About Cascade de Ba
Cascade de Ba (I’ve also seen it spelled Cascade de Baa) was a rather obscure waterfall on the southern end of the North Province’s east coast despite it being mentioned on several maps and guidebooks.
The big reason for this obscurity was that it wasn’t explicitly signposted, which made finding this waterfall a challenge for us.
In fact, even though we were at the correct stream, apparently, we didn’t go far enough upstream to get to the actual waterfall.
Instead, all we had to show for our efforts were a bunch of smaller cascades on a stream that didn’t seem to have much water anyways.
We’ll describe in the directions below, which bridge and which unpaved road was the correct one.
Cascade de Ba – Learning from Our Mistakes
I debated whether or not to even have this writeup since we didn’t actually see the correct waterfall.
But I figured that since we got the correct stream and access road, we mind as well tell you what we did see, and where we made our mistake.
Anyways, most of the waterfall shots that we’re showing on this page are pretty much right off the local access road.
The key tipoff was that there was a shack by the road next to the unpaved access road, which itself was on the north side of the bridge traversing the stream.
Pursuing the Lower Cascades downstream of the Cascade de Ba
The photo you see at the top of this page was actually the lowermost of the cascades on the Ba Stream, and it was downstream from the road bridge (which you can also see in the photo).

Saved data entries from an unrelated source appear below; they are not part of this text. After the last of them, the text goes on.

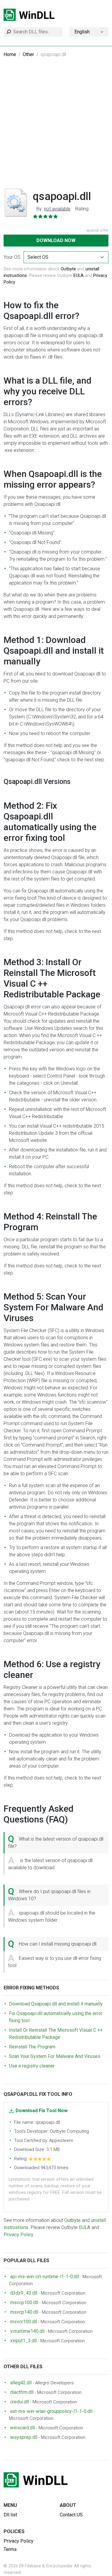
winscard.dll (22, 2428)
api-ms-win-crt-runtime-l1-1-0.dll (44, 2276)
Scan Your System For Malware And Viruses (54, 2056)
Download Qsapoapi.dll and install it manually (56, 2004)
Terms (10, 2549)
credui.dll (19, 2402)
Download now (56, 240)
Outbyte (68, 269)
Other (28, 54)
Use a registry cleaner (32, 2066)
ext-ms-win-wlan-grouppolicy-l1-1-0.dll (51, 2411)
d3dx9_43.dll (23, 2293)
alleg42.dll (21, 2383)
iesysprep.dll (23, 2437)
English (82, 32)
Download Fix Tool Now (41, 2110)
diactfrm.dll (21, 2392)
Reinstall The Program (32, 2047)
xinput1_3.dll (23, 2340)
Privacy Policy (18, 2234)
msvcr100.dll (23, 2321)
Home (10, 54)
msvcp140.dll (24, 2312)
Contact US (71, 2515)
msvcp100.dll (24, 2302)
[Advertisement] (56, 126)
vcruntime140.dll (27, 2331)
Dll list (10, 2515)
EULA (78, 275)
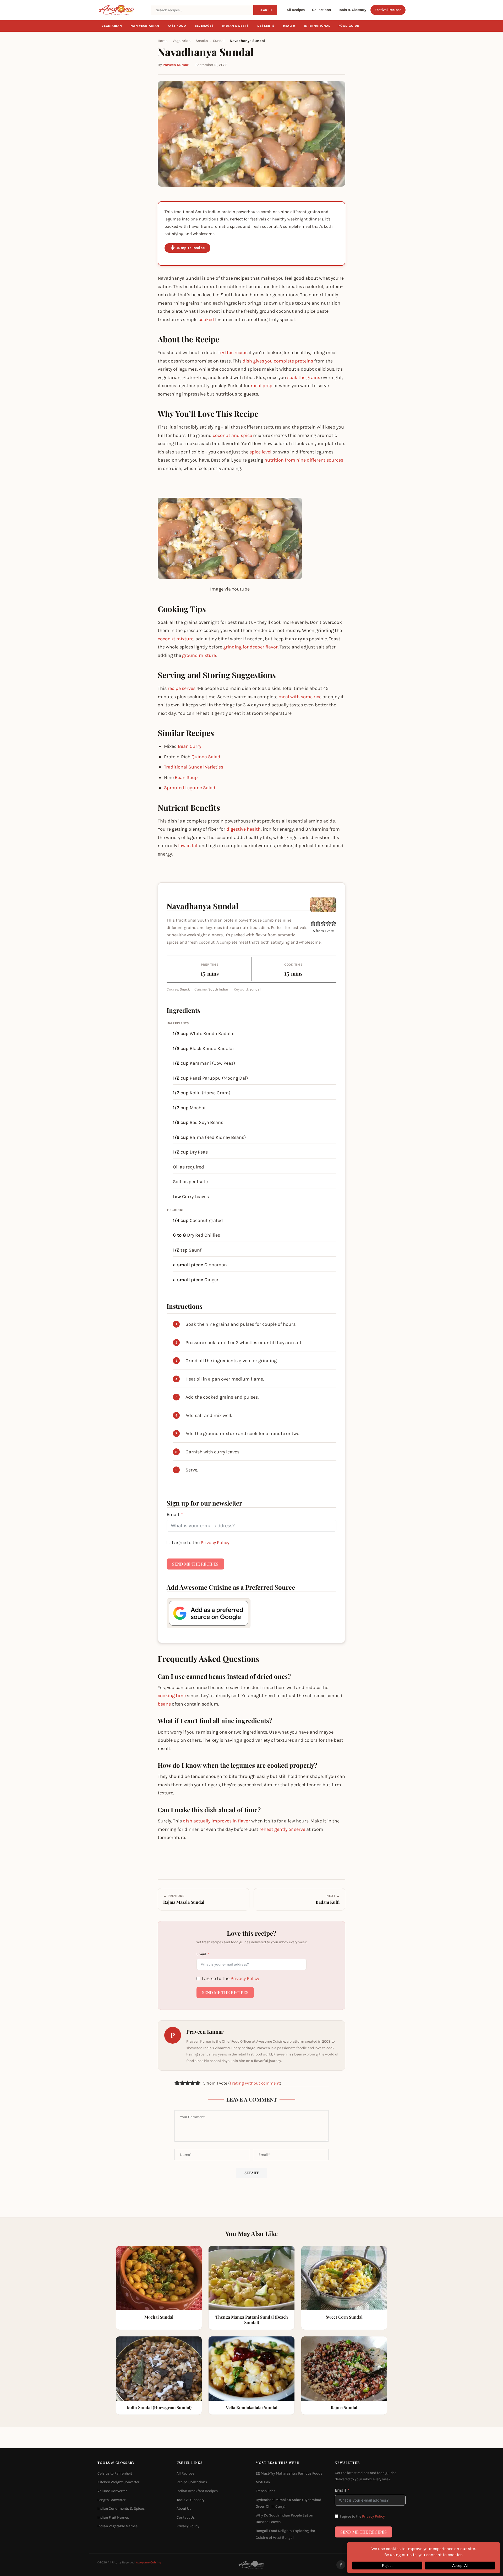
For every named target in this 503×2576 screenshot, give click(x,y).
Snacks (202, 41)
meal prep (261, 385)
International (317, 26)
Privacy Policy (215, 1542)
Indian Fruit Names (113, 2517)
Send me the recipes (195, 1564)
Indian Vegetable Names (117, 2526)
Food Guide (348, 26)
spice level (260, 452)
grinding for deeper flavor (250, 647)
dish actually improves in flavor (216, 1821)
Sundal (219, 41)
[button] (313, 923)
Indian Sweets (235, 26)
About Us (184, 2508)
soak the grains (303, 377)
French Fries (265, 2491)
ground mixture (199, 655)
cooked (206, 319)
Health (289, 26)
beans (164, 1704)
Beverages (204, 26)
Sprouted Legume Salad (189, 788)
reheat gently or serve (282, 1829)
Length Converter (111, 2500)
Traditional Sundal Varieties (193, 767)
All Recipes (296, 10)
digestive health (243, 829)
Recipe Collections (192, 2482)
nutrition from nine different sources (303, 460)
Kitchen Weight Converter (118, 2482)
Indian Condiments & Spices (121, 2508)
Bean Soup (186, 777)
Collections (321, 10)
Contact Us (186, 2517)
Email (173, 1514)
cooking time (172, 1695)
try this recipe (233, 352)
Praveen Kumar (175, 65)
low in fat (188, 845)
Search (265, 10)
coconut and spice (232, 435)
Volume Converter (112, 2491)
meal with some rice (299, 697)
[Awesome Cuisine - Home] (121, 10)
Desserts (266, 26)
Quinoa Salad (206, 757)
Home (162, 41)
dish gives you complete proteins (278, 361)
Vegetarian (112, 26)
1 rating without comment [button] (255, 2083)
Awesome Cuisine (148, 2562)
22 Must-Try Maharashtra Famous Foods (289, 2473)
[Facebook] (340, 2564)
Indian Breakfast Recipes (197, 2491)
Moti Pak (263, 2482)
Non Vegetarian (144, 26)
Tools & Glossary (352, 10)
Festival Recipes (388, 10)
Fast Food (177, 26)
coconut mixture (175, 639)
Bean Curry (189, 746)
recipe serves (181, 688)
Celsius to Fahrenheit (114, 2473)
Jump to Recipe (191, 248)
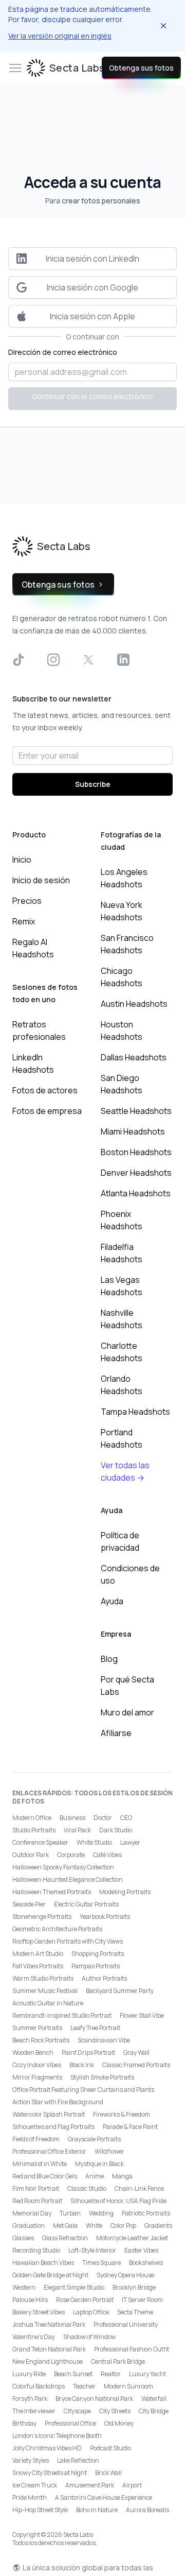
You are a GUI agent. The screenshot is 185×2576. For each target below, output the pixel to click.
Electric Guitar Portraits (86, 1904)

I got there by walking downstream (as opposed to upstream) from the bridge opposite the access road and shack.
Then, at an intersection further down this road (that was too rough to drive), I saw a sloping path on my right going back down to the base of the stream.
There were kayaks and hanging clothes here, but this was where the frontal view of that lowermost waterfall was at.
I didn’t know if I was trespassing or not, but I’d imagine that this would be a fine spot for a kayak or a swim.
Pursuing the Cascade de Ba
Anyways, the mistake that we made in terms of trying to find Cascade de Ba was that we didn’t take the access road inland from the shack far enough.
Even though we had spoken to a local on the bridge saying we were on the right stream and pointing upstream from the bridge, I guess we underestimated what he meant by going all the way up.
So we weren’t as determined when we went about as far as someone’s house that appeared to prevent access further inland.
Again, not wanting to trespass, we turned back and parked the car near a bamboo stalk, and there were a few more short but wide dropoffs, where we thought the Cascade de Ba was supposed to be.
It was only in hindsight after the trip was over did we realize that the actual waterfall itself was much further upstream past the house we turned around at.
We had read that access to the falls was around 100 CFP per car and 100 CFP per person, and perhaps it was that house that was collecting the fees (we’re not sure since nothing was signposted).
Cascade de Ba resides near Poindimie in the Northern Province of Grande Terre Island, New Caledonia. To my knowledge, it is not administered by a formal agency, but its access trail passes through private property. For information or inquiries about the area as well as current conditions, you might get leads from this website.
Since Julie and I stayed at Hotel Tieti near Poindimie, we’ll start by describing the driving directions due south from here.
Basically after turning left to go south on the RPN3 road, we’d take this drive for about 59.5km (initially passing through the sizable town of Poindimie then through other smaller villages en route).
Eventually, we’d reach a sign indicating that we were entering La Tribu de Ba, and it was within this local village that we should’ve been looking for the bridge containing the Ba Stream.
It turned out that there was a shack adjacent to an access road on the right just before the correct bridge, and it was this access road that we should take.
During our visit, we actually overshot this bridge and access road because there were no signs indicating this waterfall.
We only found it when we backtracked and happened to ask a local who just so happened to be at this bridge.
Going in the other direction from the roundabout (near the town of Houailou and the access road leading through Col des Rousettes while crossing the mountains to the town of Bourail), the bridge and access road was about 13.3km further to the north.
Just on the north side of the bridge was the access road and shack on the left.
Where we made the mistake was that we should’ve taken this access road far inland to get all the way to the Cascade de Ba.
We stopped way short of the mark when we thought we were about to trespass through someone’s property.
In hindsight, we should’ve persisted until we knew for sure that the road ended and some form of payment or interacting with the local landowner would be necessary.
Finally, for reference, it was roughly a 3.5-hour drive between Cascade de Ba and the Noumea domestic airport at the suburb of Magenta (on the east side of Noumea) via the RT3 via Bourail and Houailou and into the Tribu de Ba.